Au grand dam des pharmaciens professionnels, l’exercice de la profession a été «dilué» par la mafia qui s’est installée et qui fait tout pour empêcher la réhabilitation du circuit du médicament. On se souvient du lobbying entrepris au niveau de l’Assemblée nationale pour vider la nouvelle loi sur les pharmacies de son contenu. On se souvient de ces prétendus «pieux personnages», avec des barbes bien taillées et l’immaculée trace de la prière au front, et qui n’hésitent pas à continuer à s’enrichir sans vergogne en vendant de faux médicaments en dehors des conditions normales. Faisant semblant d’ignorer que ces produits qu’ils vendent tuent. Et beaucoup de gens.

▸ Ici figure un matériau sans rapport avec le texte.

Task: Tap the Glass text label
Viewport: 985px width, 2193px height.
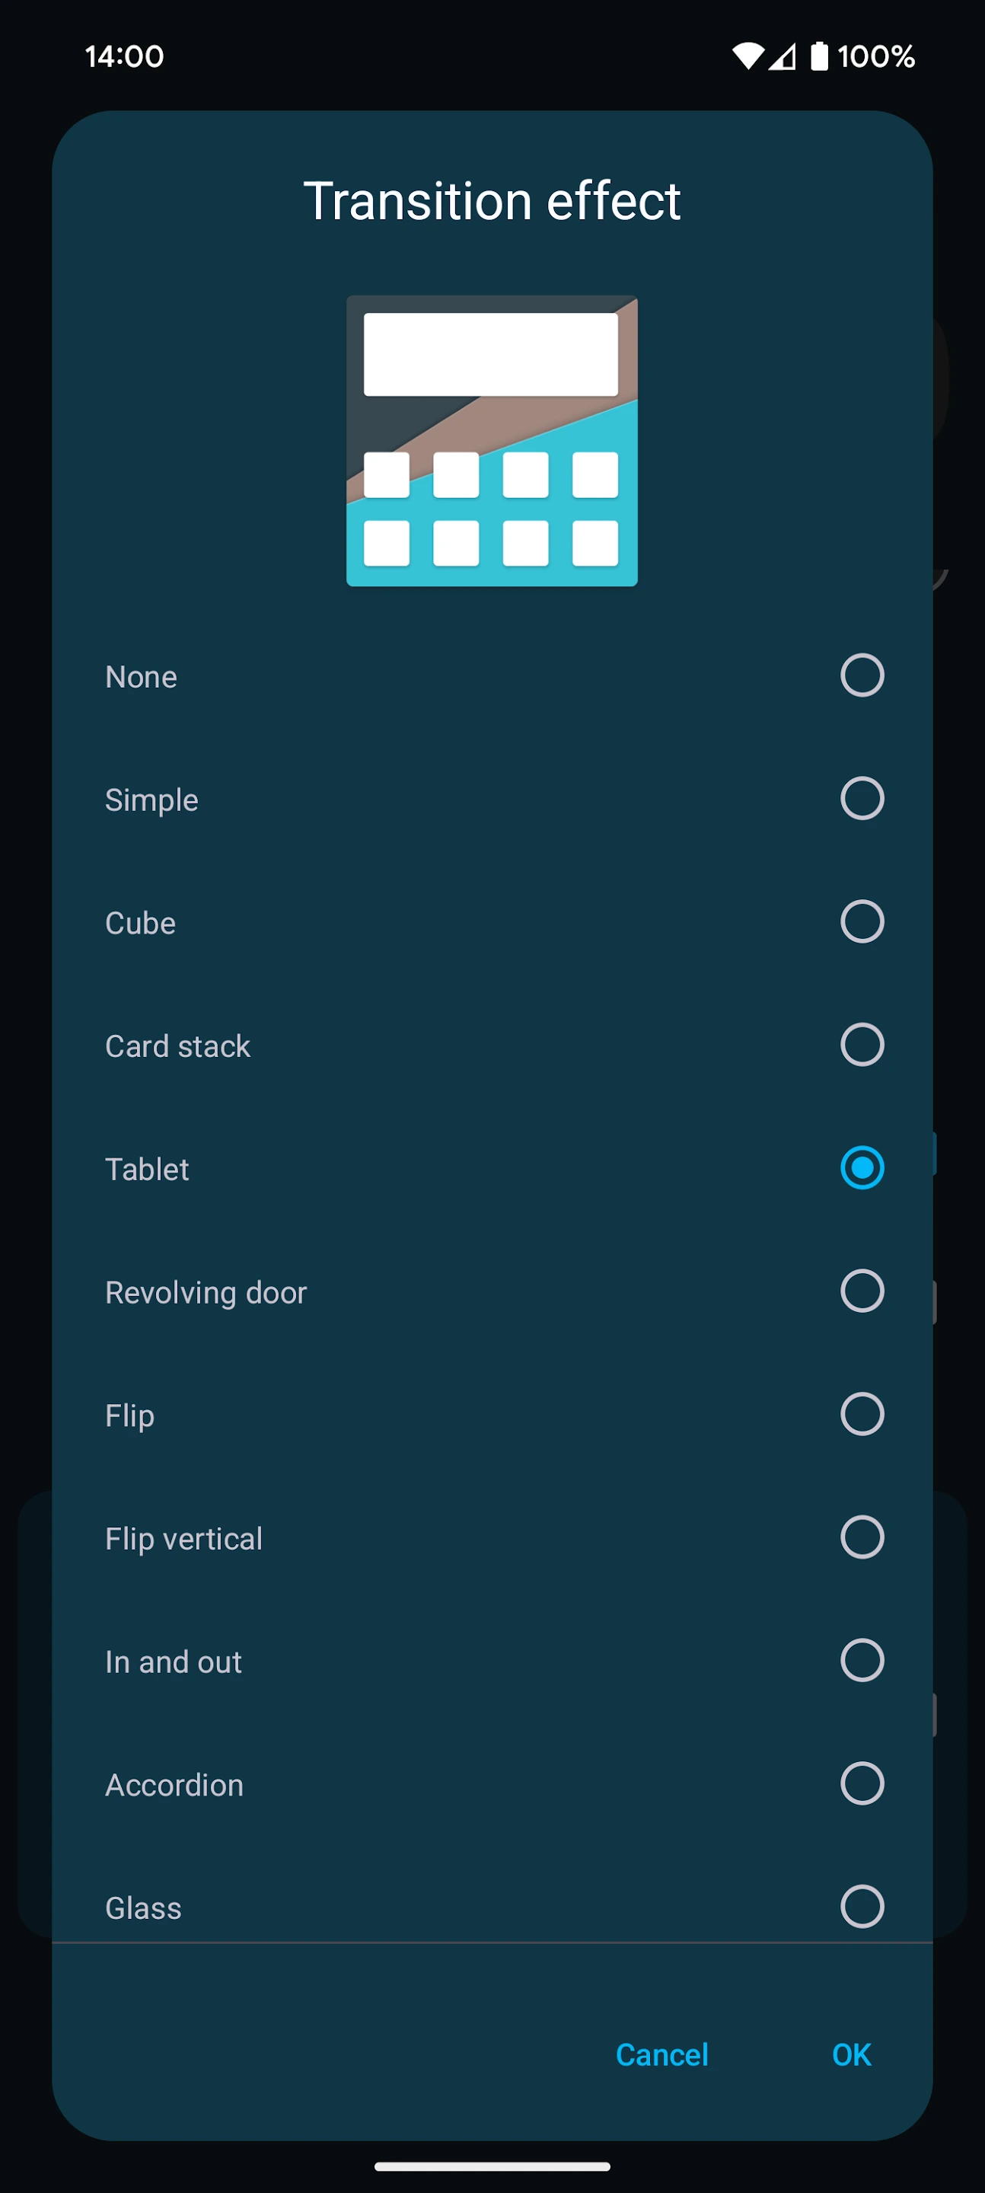Action: click(x=142, y=1907)
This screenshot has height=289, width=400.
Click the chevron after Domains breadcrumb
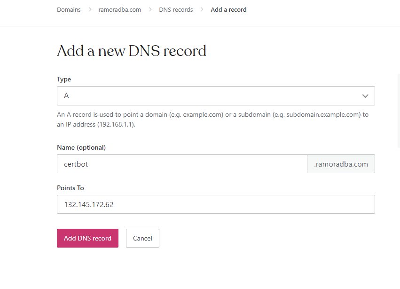click(90, 9)
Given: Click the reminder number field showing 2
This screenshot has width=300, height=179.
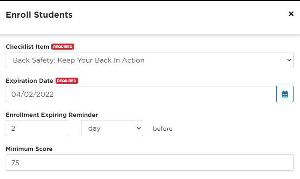Looking at the screenshot, I should coord(37,128).
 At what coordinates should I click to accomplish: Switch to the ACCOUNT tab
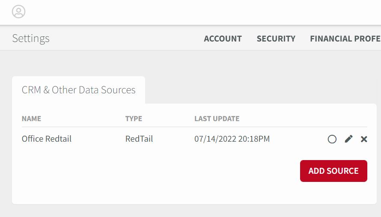coord(223,39)
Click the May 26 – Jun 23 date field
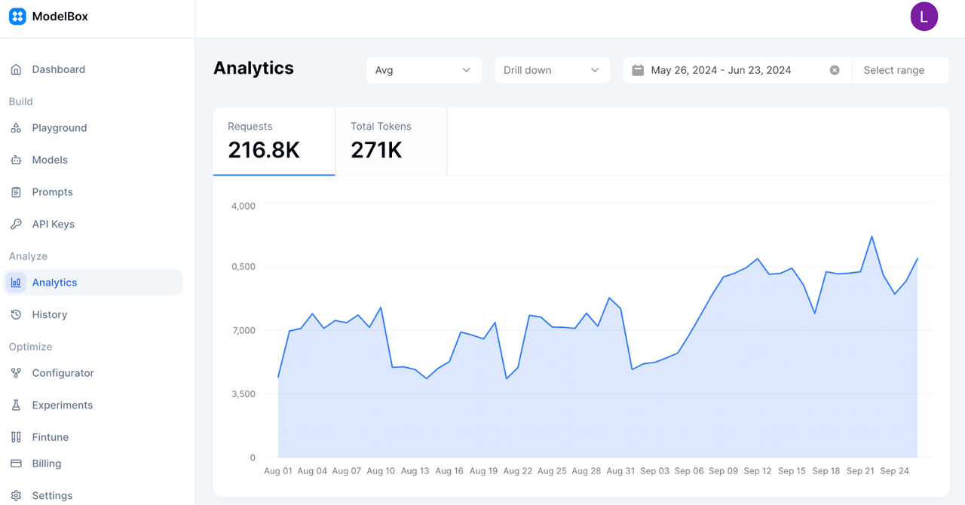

Et pour finir, la conclusion du rapport de l’IGS : «Il ressort de cette analyse que l’état actuel des structures pharmaceutiques privées représente une grande inquiétude  pour la santé publique. Il s’avère urgent que les mesures appropriées soient prises afin d’assainir ce secteur.
La politique nationale de la pharmacie en cours de finalisation devrait prendre en compte toutes les préoccupations et sa mise en œuvre interpelle les décideurs politiques, les professionnels de la santé et les populations».